Dataset entries:

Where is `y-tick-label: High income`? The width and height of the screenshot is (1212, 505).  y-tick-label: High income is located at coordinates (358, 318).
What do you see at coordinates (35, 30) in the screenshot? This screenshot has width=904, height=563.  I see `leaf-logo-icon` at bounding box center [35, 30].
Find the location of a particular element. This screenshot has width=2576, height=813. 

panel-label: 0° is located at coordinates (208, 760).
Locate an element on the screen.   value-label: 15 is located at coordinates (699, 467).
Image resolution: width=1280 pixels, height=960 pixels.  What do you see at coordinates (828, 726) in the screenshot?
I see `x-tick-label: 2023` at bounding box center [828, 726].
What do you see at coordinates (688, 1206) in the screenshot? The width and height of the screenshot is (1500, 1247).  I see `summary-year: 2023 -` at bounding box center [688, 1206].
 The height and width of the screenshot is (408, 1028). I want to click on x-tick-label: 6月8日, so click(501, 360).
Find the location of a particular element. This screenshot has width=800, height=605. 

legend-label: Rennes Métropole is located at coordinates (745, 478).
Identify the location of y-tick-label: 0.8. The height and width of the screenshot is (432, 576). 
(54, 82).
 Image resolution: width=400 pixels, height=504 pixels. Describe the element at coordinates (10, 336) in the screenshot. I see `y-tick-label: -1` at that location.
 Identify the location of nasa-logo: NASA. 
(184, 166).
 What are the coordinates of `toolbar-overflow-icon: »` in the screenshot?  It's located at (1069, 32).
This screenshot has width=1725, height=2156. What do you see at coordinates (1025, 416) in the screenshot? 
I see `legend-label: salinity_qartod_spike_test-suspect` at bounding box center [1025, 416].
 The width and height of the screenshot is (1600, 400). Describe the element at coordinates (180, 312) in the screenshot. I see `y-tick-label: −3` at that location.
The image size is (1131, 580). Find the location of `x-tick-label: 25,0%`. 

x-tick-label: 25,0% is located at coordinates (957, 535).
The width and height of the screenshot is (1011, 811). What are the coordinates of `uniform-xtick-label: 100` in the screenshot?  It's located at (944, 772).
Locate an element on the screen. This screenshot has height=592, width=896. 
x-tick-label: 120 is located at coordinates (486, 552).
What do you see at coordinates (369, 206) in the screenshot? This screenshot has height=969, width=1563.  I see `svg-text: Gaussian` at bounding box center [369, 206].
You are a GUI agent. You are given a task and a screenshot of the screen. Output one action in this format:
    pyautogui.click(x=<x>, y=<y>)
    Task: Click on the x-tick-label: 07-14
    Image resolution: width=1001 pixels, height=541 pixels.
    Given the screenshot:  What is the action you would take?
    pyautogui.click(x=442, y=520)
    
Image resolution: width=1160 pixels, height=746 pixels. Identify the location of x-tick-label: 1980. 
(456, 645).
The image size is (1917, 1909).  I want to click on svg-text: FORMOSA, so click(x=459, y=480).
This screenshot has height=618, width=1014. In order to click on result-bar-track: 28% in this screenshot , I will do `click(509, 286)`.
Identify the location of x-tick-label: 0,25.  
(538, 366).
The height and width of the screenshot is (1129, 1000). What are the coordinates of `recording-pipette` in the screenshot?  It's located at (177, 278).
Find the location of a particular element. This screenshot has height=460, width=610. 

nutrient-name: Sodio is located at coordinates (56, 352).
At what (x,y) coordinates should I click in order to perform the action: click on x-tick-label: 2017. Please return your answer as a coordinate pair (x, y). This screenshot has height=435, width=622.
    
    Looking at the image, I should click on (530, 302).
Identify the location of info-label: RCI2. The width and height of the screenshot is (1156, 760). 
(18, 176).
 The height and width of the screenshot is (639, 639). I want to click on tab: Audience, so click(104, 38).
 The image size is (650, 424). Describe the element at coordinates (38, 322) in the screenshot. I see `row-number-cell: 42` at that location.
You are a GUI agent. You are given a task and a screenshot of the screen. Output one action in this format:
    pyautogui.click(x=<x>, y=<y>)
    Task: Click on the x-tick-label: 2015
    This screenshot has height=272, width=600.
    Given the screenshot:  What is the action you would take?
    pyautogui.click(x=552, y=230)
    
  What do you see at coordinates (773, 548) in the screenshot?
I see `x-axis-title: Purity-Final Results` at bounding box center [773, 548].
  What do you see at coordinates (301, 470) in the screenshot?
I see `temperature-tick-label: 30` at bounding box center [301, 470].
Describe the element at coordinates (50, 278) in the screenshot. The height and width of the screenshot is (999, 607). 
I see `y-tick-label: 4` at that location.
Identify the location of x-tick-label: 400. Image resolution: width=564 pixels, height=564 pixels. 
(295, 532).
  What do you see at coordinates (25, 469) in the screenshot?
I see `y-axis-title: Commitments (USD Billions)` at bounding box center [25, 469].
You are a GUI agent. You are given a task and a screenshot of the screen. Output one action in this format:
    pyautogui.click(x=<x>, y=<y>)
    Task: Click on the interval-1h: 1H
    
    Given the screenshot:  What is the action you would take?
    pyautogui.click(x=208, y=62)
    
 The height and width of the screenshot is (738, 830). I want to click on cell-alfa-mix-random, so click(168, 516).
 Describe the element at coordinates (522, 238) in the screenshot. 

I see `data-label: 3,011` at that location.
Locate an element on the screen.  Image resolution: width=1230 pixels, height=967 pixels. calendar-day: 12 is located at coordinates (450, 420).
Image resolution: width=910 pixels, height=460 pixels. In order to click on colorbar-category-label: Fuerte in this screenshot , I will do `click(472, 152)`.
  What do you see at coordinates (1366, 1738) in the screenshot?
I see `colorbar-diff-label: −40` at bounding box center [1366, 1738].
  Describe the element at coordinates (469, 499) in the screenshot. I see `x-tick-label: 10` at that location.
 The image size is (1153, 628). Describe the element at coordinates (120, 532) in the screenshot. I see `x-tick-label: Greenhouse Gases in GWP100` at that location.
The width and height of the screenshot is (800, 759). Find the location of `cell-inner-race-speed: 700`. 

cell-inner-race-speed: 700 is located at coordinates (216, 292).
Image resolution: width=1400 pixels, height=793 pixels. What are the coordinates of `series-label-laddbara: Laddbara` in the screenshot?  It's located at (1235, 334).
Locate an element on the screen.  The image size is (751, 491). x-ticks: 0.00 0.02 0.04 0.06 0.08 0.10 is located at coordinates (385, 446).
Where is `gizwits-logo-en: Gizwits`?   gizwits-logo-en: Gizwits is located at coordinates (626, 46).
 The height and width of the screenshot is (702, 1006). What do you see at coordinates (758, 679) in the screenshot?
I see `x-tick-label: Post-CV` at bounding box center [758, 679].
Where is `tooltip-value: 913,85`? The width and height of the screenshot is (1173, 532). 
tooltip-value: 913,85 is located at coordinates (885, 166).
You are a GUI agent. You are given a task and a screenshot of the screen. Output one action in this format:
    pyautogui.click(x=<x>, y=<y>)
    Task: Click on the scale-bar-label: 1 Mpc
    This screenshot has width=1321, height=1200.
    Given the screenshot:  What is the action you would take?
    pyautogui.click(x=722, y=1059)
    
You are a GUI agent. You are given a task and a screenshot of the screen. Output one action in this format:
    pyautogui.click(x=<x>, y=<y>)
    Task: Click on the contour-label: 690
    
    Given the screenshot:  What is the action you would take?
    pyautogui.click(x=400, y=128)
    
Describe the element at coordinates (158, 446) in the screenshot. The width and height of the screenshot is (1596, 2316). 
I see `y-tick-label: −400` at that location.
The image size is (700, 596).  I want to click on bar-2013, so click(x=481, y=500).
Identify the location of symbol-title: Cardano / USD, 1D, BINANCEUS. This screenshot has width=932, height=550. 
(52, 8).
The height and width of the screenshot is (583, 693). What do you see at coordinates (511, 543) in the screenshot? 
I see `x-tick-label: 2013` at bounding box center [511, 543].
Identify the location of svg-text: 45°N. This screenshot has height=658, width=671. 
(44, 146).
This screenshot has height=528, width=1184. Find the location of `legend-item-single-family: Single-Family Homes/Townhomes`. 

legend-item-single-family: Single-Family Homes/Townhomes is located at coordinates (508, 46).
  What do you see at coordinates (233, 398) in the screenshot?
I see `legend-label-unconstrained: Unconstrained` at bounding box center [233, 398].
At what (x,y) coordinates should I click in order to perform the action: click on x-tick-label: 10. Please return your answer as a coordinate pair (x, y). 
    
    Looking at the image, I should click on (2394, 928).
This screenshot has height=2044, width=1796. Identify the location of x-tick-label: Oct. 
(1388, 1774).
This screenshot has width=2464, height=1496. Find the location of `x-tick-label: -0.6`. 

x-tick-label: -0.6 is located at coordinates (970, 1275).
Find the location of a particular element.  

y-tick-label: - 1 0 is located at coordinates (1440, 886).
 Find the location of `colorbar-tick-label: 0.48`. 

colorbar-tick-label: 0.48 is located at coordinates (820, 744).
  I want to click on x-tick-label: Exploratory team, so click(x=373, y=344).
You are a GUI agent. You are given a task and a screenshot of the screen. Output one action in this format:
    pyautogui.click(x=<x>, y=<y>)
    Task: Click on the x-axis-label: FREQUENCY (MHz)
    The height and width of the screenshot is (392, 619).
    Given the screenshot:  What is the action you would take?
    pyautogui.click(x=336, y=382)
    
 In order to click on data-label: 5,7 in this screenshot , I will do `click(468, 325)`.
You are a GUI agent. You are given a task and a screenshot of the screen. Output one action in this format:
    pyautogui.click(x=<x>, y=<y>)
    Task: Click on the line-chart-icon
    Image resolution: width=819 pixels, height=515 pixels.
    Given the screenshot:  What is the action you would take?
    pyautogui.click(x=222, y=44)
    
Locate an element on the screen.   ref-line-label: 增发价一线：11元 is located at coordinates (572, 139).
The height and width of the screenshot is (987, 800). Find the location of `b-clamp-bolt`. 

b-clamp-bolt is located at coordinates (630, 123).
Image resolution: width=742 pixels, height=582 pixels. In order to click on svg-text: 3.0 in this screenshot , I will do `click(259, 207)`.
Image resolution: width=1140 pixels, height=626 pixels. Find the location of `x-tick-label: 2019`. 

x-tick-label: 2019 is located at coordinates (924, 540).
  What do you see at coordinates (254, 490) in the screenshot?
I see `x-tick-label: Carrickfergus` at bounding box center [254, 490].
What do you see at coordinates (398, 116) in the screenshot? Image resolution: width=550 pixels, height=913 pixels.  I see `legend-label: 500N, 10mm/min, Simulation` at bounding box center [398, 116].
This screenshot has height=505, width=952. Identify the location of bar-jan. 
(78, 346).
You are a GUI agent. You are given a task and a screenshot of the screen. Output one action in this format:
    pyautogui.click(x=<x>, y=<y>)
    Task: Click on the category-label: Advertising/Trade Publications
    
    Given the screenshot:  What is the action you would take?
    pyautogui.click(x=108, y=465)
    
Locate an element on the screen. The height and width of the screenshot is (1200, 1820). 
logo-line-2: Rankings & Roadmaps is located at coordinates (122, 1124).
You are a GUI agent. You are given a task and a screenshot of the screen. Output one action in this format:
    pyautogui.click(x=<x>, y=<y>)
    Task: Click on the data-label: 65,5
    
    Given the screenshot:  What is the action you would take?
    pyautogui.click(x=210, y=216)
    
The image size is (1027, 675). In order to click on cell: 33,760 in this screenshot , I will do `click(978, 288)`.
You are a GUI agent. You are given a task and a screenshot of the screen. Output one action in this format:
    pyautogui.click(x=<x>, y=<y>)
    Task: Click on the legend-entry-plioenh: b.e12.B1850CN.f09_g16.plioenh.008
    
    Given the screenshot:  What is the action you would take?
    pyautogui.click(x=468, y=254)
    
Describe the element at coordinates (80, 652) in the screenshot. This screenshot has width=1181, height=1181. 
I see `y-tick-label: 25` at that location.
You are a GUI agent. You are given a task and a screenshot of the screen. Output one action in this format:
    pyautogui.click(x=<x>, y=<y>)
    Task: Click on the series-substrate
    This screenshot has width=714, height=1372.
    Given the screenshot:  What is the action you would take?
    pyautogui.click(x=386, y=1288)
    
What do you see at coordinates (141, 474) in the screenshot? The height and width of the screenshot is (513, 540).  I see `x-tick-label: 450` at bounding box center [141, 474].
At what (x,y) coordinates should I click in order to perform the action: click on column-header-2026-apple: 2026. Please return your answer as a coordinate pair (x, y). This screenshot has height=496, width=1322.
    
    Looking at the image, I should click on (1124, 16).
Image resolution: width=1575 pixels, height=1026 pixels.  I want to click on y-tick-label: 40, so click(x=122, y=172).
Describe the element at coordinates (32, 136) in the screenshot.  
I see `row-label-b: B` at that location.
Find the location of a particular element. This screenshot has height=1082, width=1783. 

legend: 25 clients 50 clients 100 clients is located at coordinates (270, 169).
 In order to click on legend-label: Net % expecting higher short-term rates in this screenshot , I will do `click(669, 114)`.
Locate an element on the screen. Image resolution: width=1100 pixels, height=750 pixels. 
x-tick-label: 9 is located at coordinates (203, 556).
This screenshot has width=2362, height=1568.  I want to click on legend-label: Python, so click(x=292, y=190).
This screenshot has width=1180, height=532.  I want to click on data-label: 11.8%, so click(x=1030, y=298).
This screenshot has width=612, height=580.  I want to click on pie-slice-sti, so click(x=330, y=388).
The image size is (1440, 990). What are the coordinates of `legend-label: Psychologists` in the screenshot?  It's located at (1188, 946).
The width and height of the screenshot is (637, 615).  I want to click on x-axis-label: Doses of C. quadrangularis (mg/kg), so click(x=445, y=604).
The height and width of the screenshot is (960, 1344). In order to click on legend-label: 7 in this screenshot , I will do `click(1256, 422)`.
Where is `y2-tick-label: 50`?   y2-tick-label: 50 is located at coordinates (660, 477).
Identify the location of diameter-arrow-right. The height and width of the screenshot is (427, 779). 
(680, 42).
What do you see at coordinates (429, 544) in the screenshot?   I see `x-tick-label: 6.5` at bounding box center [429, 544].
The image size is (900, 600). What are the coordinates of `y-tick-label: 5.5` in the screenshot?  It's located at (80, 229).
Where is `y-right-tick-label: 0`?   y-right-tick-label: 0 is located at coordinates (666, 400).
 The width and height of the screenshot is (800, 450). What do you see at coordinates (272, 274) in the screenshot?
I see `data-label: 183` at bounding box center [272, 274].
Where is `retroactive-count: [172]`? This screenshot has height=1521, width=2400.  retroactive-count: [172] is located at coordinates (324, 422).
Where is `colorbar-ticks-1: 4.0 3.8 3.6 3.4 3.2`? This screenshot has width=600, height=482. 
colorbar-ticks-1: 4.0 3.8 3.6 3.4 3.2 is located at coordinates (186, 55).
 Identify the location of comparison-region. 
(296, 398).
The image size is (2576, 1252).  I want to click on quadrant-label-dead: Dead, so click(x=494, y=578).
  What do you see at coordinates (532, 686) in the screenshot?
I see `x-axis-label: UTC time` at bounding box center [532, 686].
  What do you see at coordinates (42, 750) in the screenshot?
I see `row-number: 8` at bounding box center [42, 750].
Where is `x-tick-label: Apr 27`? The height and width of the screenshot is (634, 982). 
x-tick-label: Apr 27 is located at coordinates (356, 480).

* _PROMPT_
Show each line above that contains the string "Single". Matches must have the same letter case.

* _ANSWER TO THE PROBLEM_
This screenshot has height=528, width=1184. Find the location of `legend-item-single-family: Single-Family Homes/Townhomes`. 
legend-item-single-family: Single-Family Homes/Townhomes is located at coordinates (508, 46).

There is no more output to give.